The plant is not the problem

These studies that perpetuate the myth of cannabis dependence piss me off. While there are people who abuse marijuana, it's not the plant that causes habitual overuse, it's an underlying psychological condition that creates the problem. The overuse of the plant is the symptom, not the cause. This piece makes one important statement though, that makes it worth linking to it.
People often fail to notice that a friend or neighbor has a marijuana problem because the consequences of cannabis use are less striking than those associated with other drugs, according to Dr. Alan J. Budney of the University of Vermont’s Treatment Research Center. “You don’t see the severe acute consequences you get with alcohol or cocaine,” Budney said.
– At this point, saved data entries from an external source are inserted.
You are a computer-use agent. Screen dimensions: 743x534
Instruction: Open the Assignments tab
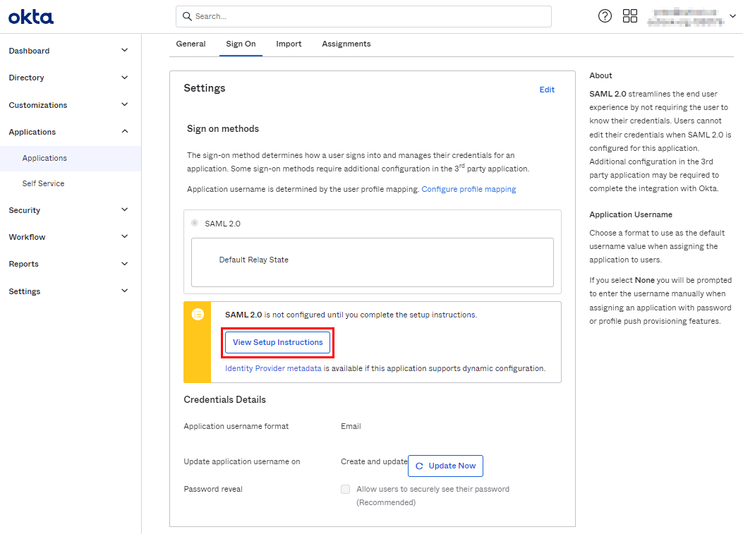click(x=346, y=44)
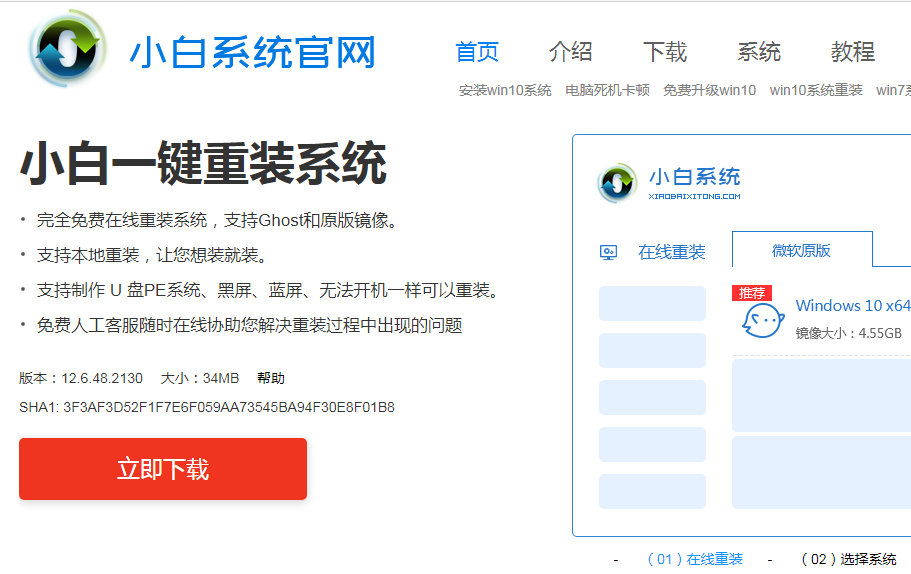911x574 pixels.
Task: Click the 小白系统 app logo in preview
Action: (617, 183)
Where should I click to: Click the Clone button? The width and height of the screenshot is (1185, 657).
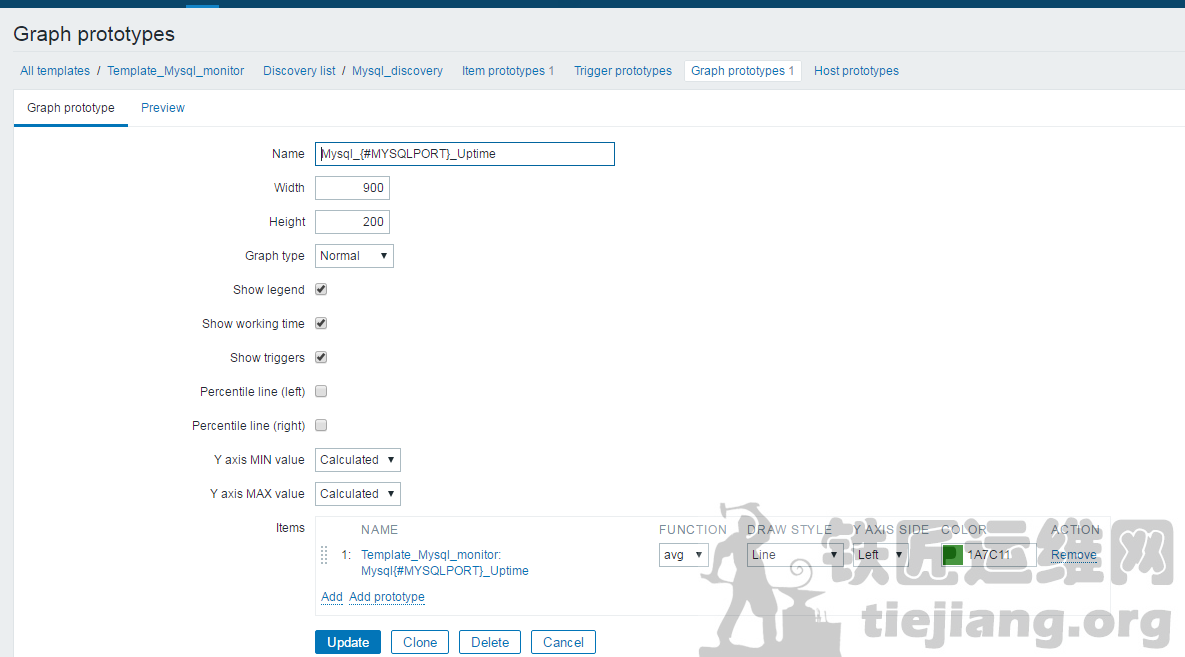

Now wouldn't that suggest to you that the plant is thus less harmful than alcohol and perhaps on a par with habitual coffee consumption? Both alcohol and caffeine can cause health problems that greatly exceeds any proven adverse consequences of habitual cannabis use when overused, but you don't see the government spending billions every year to end those "crises." I mean should they be eradicating the coffee fields of South America in order to prevent people from drinking too much coffee? Jail every alcoholic, no matter whether or not they cause public harm in some way?

It's time we demand our government stop preventing meaningful research into the benefits of this plant and cease pouring billions of tax dollars into a futile effort to vilify and/or eliminate a naturally growing herb that has many benefits and does minimal harm to those few who actually abuse it.